Because I had the actual audacity to remind readers of this very real fact, I’ve had a few folks call my book political. It’s not — or at least I didn’t mean it to be.

 

This book is an account of what I saw between March 2020 and January 2021: a public ignoring of the Capitol “events” (Events? Call an attack an attack, people), a marked difference in approaches to coronavirus in New York (where I live) and Kentucky (where I’m from), repeat climate change crises, an increase in Alzheimer’s disease cases, and other issues.

 

Those are the things I saw and they aren’t Democrat or Republican, they just are. We don’t all have to agree. That’s part of this wonderful, glorious democracy I wrote to protect. But each and every one of us has a personal, individual responsibility to not be willingly blind. Ignoring 2020-2021 will not make those years go away. It will ensure that we repeat them.

 

So I wrote what I saw. Now you tell me, what did you see?

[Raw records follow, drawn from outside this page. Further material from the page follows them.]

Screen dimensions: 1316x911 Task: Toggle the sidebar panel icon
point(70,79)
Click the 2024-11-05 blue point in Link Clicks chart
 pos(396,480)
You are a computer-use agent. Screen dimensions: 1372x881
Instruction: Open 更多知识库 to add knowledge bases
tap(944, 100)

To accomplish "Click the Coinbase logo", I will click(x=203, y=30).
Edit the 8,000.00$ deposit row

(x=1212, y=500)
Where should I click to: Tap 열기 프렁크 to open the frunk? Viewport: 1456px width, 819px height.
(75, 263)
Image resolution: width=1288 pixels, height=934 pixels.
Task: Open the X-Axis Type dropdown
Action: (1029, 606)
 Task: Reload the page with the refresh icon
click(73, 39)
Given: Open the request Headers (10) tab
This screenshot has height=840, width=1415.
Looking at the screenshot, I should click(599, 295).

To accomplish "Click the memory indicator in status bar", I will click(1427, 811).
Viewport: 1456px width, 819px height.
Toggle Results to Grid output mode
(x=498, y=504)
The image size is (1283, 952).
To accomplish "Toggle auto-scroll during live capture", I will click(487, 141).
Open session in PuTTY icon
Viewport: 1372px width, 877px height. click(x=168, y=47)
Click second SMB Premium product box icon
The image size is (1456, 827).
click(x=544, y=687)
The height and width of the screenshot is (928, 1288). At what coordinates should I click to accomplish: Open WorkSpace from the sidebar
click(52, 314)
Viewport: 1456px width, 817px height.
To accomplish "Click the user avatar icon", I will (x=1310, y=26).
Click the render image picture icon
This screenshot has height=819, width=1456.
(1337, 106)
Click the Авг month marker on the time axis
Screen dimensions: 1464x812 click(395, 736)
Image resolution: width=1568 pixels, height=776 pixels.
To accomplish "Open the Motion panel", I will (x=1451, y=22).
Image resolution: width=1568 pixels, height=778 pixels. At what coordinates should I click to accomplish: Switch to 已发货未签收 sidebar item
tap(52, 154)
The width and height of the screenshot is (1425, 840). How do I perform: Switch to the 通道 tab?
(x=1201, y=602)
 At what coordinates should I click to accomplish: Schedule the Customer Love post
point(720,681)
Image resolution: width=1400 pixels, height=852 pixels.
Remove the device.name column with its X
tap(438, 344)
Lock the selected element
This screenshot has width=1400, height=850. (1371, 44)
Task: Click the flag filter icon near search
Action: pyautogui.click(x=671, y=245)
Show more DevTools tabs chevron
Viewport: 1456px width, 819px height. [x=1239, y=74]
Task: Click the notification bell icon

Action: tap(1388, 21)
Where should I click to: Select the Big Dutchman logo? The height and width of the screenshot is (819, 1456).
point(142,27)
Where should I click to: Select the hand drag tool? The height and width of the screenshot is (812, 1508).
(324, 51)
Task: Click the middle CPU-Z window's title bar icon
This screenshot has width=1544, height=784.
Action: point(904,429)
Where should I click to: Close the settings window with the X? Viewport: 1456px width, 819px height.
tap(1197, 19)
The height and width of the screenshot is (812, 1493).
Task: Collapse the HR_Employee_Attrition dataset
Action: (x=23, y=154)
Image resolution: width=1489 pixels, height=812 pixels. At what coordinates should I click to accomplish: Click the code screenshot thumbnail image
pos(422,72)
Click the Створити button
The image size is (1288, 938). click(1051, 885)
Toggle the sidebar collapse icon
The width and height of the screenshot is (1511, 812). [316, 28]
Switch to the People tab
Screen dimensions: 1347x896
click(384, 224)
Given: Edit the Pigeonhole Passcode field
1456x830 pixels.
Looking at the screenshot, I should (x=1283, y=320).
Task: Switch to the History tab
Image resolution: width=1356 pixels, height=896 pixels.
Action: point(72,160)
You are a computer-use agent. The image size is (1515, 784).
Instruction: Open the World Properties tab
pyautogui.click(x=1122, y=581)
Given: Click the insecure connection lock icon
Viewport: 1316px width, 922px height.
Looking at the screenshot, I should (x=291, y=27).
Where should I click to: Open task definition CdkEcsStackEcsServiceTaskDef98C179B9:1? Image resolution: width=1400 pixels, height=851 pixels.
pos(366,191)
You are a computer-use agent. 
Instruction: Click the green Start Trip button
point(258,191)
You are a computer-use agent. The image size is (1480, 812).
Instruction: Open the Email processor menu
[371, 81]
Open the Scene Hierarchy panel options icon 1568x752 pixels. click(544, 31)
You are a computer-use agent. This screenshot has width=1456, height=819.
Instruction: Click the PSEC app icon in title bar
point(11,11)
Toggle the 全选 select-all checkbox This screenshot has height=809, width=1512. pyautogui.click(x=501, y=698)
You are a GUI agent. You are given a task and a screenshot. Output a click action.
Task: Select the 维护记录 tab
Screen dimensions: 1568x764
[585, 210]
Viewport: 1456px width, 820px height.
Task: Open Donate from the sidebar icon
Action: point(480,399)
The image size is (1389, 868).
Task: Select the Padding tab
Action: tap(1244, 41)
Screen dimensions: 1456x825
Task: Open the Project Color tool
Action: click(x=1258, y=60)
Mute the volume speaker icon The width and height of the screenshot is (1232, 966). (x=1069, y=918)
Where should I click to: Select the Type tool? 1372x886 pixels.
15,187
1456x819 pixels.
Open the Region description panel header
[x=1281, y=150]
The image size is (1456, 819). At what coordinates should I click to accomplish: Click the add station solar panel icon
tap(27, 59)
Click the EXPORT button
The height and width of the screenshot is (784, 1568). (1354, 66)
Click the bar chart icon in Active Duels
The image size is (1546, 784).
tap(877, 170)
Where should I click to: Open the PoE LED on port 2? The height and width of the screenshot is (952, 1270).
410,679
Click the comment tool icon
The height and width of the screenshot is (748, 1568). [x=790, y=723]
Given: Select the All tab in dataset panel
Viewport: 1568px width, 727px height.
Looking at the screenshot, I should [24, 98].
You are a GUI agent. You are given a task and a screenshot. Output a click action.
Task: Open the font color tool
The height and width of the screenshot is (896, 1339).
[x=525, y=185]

Q: In a review of the book in Heavy Feather Review, Dave Fitzgerald said, “Tell Me What You See is working overtime to sound the alarm; to wake us all up...” What do you think of that description?

 

A: I was very flattered. Tell Me What You See had of course gotten great reviews before that, but this one particular paragraph made me feel seen. He got it. A man I didn’t know had picked up my book, read it, and understood exactly why it was written.

 

Success in writing isn’t whether you publish or how big the publisher is or any of that stuff — it’s not even good reviews. Success is when the story you write accomplishes what you wanted it to. And when I read that review, I knew I’d done it. I had done exactly what I sat out to do.

 

Q: How did you decide on the order in which the stories would appear in the collection?

 

A: To be honest, we make ordering short story collections far harder than it needs to be. A lot of advice on the topic only serves to make writers nervous, spending months — if not years — shifting stories around like a back-alley shell game: “your collection should flow like an album,” “group pieces together in themes,” “don’t have two stories of the same length next to each other.” It can drive you out of your mind.

 

So I didn’t do any of that with this. I just drank a glass of red wine then pasted them in a Google Doc one right after the other.

 

Q: What are you working on now?

 

A: Isn’t that the eternal question? Tell Me What You See was a departure for me in that it’s experimental fiction. Originally from Kentucky, I normally write modern Southern gothic. My goal with this collection was to write the chaos of the times around us — as Dave said in his review, “to sound the alarm.” So now that the world is returning to normal, should the way I write?

 

My current work is landing in between, which I guess is sort of where we are as a nation. My fiction at least looks like fiction now (many of Tell Me What You See’s stories play with visual form), yet I find myself writing Southern gothic that experiments in subtler ways: crime fiction that incorporates physical evidence, soliloquy-like stories completely written in one character’s dialogue — things like that.

 

Toward this end, I’ve got a second collection I’m currently shopping (if you want it, publishers, come and get it) as well as a time-twisting, stream of consciousness novel.

 

Q: Anything else we should know?

 

A: In the review you mentioned, Dave also writes, “I thought I was over the pandemic—that I wasn’t ready to read fiction about it…that it was just too soon. But Terena Elizabeth Bell here proves that notion both lazily hubristic, and artistically wrongheaded. I don’t make this blanket statement often, but absolutely everyone should read ‘#CoronaLife’ [the longest story in the collection] and take some cathartic stock of what we’ve all just been through. It’s never too soon for work this good.”